Energy prices are likely to be volatile in the year ahead as a result of concerns about oversupply and macroeconomic factors dampening economic growth, according to a new report from Moody’s Investors Service Inc.

The key issue for the energy sector in the year ahead will be whether OPEC and Russia adhere to their promised production curbs, the credit-rating agency says.

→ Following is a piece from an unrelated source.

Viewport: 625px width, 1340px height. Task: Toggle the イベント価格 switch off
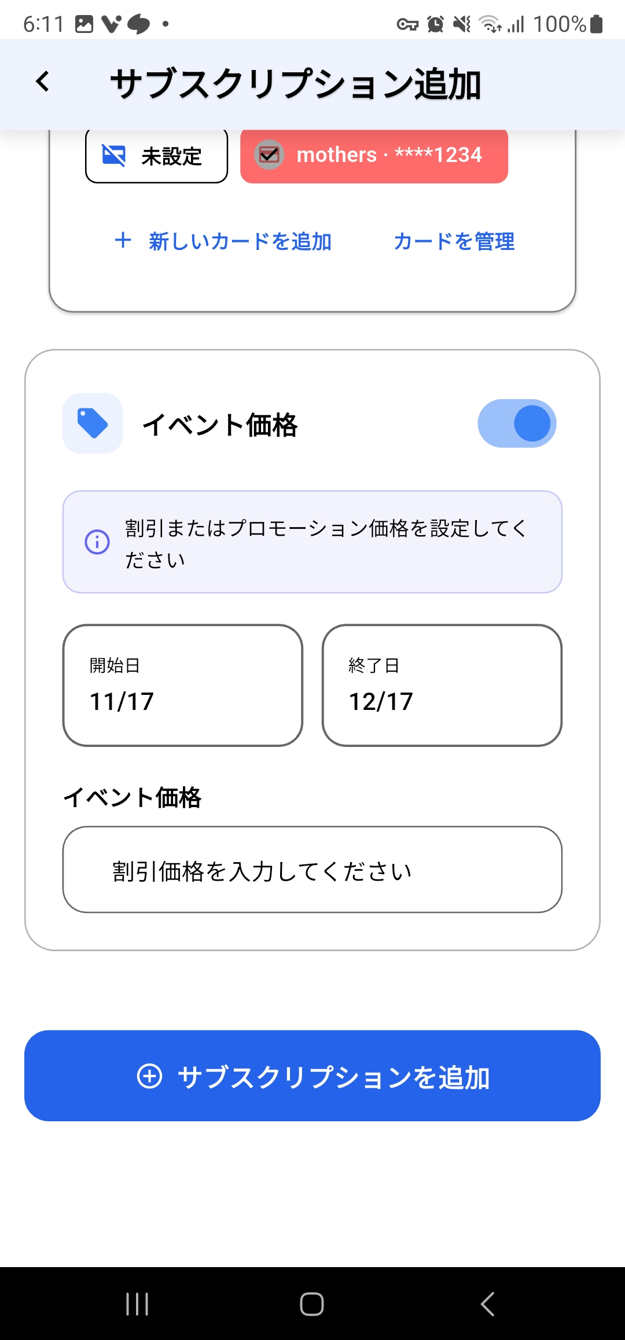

Moody’s expects that prices for the primary North American benchmark, West Texas Intermediate crude, will be in the US$50-US$70 a barrel range, with North American natural gas averaging US$2.50-US$3.50/MMBtu.

“Market expectations for continued strong oil demand growth remain in place despite concerns about slowing demand growth as a result of weaker economic growth, the impact of tariffs and a strong U.S. dollar,” said Steve Wood, managing director for oil and gas at Moody’s, in a statement. “Very high Saudi and Russian production, in particular, has heightened supply volatility, so whether OPEC and Russia maintain production discipline and renew agreements to limit output are key concerns going into the new year.”

Against this backdrop, Moody’s says that investors in both exploration and production companies “will continue to wait for better returns in 2019.” The credit-rating agency says that the industry’s capital efficiency has improved, but that infrastructure constraints have boosted transportation costs.

“In North America, wide differentials for regional oil and natural gas will narrow as infrastructure coming into service in late 2019 and 2020 eases bottlenecks in the Permian Basin, western Canada and other regions, relieving stress on commodity prices,” Moody’s says. “Meanwhile, the Mexican energy sector faces risks from factors including a new government policy that shifts PEMEX toward refining and away from oil production, and Asian national oil companies contend with risks from volatile commodity prices, rising shareholder returns and evolving fuel-price regulations.”